Methane is present throughout the troposphere -- it has an atmospheric lifetime of something over a decade and becomes well mixed. You'd want to release the chlorine in a sufficiently dilute and dispersed form that it didn't overwhelm the methane in the air it which it was released.
Needs massive energy input which would come from where? Also, massive amounts of toxic chemicals. Use biology to solve climate change by growing biomass (bio CCS) in the form of kelp, diatoms, and other high growth life (maybe GMO) to sink to the bottom of the ocean.
> But if they manage to get H2 from it then the sodium, oxygen, and chlorine have to bind into something else than usual I guess.
It's the same electrolysis process used today in swimming pools to generate chlorine. The hydrogen evaporates, the chlorine ends up in the water, and the chemical reaction ends up producing the same salt it started with. You don't have to add salt[0] and the chlorine pretty quickly evaporates and breaks down in sunlight if you don't put cyanuric acid in the water to bind it.

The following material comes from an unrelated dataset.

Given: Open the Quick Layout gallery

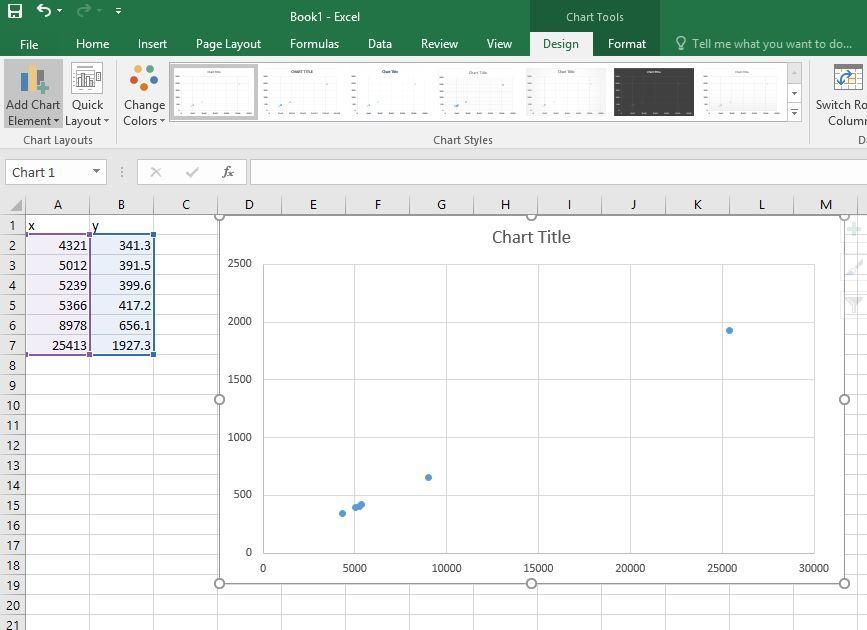Looking at the screenshot, I should tap(87, 95).
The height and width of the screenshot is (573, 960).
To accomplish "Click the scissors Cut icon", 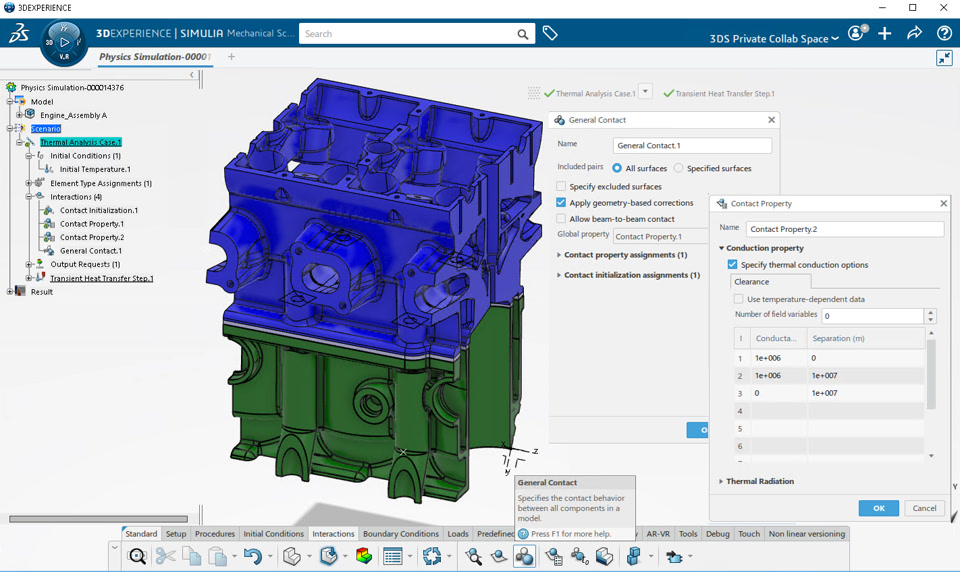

Mostly it could be ignored, though if the chlorine level got high enough it would kill the organic things.
[0] except for losses due to other reasons than chlorine generation
I only played vanilla, but my pool at home with salt system has taught me that. It uses a 48v cell with 3000 ppm salt to create chlorine to sanitize the pool water. Many pools now days use this kind of system rather than chlorine tablets or whatever.
Doesn't brine electrolysis also produce chlorine, or has Factorio fed me some horseshit?